▶ [Assignment]: Filter these records by the string "will", copying each line that holds it.
===== Source data
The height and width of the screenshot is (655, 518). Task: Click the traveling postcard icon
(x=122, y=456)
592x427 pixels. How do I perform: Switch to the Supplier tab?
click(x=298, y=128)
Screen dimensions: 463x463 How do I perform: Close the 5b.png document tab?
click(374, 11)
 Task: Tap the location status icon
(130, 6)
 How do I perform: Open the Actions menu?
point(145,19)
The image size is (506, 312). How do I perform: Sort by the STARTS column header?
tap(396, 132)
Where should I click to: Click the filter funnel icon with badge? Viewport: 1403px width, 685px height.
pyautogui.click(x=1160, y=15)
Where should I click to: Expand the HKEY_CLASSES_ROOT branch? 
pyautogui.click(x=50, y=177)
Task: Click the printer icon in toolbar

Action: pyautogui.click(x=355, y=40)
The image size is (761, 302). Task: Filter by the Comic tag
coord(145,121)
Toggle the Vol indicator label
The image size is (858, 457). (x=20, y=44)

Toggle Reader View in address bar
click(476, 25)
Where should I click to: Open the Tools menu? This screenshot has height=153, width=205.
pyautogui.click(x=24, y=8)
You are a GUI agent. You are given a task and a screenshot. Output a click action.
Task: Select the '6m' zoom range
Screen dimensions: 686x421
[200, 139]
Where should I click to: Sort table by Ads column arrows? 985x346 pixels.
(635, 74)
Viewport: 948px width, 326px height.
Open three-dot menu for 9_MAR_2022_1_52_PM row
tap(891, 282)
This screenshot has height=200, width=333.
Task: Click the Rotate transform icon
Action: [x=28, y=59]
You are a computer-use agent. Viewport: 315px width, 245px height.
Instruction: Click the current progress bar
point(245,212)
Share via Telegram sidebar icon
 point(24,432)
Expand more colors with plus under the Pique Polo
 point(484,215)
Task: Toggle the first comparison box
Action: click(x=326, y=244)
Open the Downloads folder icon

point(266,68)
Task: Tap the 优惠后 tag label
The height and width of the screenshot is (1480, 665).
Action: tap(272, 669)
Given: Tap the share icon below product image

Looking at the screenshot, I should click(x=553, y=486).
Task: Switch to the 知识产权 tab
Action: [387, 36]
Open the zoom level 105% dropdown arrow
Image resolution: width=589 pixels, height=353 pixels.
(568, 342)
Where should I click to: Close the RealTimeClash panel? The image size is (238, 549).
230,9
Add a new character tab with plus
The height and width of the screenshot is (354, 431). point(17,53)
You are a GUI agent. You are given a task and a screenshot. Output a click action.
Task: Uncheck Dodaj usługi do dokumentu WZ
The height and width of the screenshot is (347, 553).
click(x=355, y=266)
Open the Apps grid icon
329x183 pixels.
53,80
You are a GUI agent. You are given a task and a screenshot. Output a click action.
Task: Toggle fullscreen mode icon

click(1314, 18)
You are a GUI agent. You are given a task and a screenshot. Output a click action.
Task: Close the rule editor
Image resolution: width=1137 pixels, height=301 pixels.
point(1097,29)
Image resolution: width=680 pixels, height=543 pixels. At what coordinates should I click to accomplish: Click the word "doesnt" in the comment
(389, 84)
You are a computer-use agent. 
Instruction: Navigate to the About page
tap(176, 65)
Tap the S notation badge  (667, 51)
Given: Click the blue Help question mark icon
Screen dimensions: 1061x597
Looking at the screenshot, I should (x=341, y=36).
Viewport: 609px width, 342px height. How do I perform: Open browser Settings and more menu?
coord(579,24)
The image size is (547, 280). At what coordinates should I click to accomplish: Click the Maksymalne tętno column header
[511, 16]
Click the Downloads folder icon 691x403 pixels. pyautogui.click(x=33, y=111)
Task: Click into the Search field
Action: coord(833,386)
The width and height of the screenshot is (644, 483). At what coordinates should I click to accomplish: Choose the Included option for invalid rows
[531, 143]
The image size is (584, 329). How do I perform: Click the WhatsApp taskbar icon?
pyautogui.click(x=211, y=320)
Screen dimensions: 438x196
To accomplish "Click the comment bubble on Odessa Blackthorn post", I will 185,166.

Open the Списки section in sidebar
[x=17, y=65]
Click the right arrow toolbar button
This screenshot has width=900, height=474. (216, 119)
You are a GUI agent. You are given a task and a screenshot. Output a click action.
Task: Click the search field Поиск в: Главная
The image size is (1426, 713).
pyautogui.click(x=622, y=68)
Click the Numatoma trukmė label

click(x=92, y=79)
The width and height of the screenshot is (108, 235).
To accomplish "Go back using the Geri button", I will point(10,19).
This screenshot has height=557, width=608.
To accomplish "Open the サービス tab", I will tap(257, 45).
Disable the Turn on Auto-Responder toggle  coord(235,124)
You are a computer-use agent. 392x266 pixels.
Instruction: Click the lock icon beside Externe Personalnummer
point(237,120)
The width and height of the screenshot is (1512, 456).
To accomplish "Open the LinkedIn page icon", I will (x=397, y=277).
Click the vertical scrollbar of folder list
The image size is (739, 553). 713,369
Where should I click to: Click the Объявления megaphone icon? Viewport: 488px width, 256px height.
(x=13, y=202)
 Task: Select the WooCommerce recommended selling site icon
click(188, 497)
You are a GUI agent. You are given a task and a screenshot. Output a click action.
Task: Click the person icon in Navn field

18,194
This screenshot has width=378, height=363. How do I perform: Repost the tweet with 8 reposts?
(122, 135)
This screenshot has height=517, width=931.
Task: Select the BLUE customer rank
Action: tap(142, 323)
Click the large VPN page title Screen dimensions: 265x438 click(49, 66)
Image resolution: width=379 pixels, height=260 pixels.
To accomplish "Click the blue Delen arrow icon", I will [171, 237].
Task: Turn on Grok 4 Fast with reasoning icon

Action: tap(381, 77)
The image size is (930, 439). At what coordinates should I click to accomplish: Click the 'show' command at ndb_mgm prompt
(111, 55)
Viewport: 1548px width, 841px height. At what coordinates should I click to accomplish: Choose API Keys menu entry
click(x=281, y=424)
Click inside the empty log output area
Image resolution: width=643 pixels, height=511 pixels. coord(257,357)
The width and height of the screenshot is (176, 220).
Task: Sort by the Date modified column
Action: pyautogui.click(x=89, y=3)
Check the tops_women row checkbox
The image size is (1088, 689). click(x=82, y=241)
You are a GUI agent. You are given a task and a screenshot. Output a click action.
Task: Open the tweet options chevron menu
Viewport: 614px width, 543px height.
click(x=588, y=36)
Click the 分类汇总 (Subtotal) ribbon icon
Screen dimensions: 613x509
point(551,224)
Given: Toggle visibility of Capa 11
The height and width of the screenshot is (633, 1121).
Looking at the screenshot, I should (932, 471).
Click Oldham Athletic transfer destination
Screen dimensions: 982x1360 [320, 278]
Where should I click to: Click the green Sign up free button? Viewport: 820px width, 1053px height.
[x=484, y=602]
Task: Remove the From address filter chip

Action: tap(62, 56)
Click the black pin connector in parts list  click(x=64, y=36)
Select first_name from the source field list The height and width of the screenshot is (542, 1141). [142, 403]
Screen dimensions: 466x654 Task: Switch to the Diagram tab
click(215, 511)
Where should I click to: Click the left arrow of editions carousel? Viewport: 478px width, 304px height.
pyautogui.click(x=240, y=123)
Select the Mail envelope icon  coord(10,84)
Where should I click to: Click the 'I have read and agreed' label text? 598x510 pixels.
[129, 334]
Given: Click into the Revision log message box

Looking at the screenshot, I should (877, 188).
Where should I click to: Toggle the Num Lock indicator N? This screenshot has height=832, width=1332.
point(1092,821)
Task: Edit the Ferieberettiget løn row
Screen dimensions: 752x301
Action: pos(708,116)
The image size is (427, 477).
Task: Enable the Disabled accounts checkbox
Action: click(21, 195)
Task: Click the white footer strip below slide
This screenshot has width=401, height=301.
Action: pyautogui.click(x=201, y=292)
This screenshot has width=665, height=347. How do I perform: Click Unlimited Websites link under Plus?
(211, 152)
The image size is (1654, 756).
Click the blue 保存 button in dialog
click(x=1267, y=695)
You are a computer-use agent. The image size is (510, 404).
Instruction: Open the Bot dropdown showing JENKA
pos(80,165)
==========
▶ [Response area]:
To accomplish "Click the comment bubble on Odessa Blackthorn post", I will 185,166.
To accomplish "Go back using the Geri button", I will point(10,19).
To accomplish "Open the サービス tab", I will tap(257, 45).
To accomplish "Open the LinkedIn page icon", I will (x=397, y=277).
To accomplish "Click the blue Delen arrow icon", I will [171, 237].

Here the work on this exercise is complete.